The film presents this familiar idea in a graceful and powerful manner, with the scene that is the subject of this column serving as a perfect summation of Ego’s contention. The scene starts with a close up on the glowering critic’s long face immediately after he swallows his first bite of Remy’s dish, and he registers a sense of profound shock. Then an animated dolly zoom whisks the viewer decades into the past, as a despondent young Ego stands in the doorway of his mother’s house, a broken bicycle lying on the ground behind him as a single tear runs down his cheek.
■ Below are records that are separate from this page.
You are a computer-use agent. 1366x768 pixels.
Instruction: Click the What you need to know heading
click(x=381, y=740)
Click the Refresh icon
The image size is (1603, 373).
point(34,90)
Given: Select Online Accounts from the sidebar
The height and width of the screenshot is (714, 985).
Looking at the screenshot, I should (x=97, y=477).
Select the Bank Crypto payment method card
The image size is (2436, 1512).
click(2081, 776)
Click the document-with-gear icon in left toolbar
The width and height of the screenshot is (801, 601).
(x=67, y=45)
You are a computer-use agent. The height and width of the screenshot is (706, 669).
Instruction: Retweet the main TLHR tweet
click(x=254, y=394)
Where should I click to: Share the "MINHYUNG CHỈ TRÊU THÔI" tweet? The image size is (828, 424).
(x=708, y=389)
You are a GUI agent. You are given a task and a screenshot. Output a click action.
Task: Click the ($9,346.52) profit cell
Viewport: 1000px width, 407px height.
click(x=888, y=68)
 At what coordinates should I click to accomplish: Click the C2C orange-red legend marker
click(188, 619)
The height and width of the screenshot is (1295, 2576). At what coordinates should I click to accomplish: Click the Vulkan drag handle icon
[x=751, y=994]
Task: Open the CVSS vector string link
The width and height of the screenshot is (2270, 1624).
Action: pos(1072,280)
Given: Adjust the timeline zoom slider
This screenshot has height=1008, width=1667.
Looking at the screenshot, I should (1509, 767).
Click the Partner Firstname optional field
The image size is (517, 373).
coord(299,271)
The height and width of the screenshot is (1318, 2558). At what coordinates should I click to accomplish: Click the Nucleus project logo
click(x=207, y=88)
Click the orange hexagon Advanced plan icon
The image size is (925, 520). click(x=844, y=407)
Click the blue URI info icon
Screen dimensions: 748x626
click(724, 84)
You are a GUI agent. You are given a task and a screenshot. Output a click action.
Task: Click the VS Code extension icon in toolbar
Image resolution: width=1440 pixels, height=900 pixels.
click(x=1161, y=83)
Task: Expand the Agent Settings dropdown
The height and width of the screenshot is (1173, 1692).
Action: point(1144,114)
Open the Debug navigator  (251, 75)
His mother sits him down and serves him a bowl of homemade ratatouille, and the sad child is immediately mollified. In addition to the vegetables, there was love cooked into that dish, and it was that love that Ego carried into his adulthood and tried to convey to others through his writing. He never forgot that love; he just became bitter somewhere along the way, and it took Remy’s simple but incredible dish to remind him. This is what art can do for us, whether it be new and exciting, or familiar but well-made.
People go to the movies to be transported, but most people prefer to be taken to places they are familiar with. Critics, on the other hand, want to be taken places they’ve never been before, and that is why they champion things that are exciting and new. However, they are not necessarily opposed to the familiar. Often times, it is the familiar that reminds them why they wanted to become a critic in the first place. It’s just that they demand more of the familiar, since they’ve experienced it again and again. When something familiar reignites a critic’s passion and sends them on a fulfilling journey, they are quick to share their experience with others, in the hopes that they will be transported as well.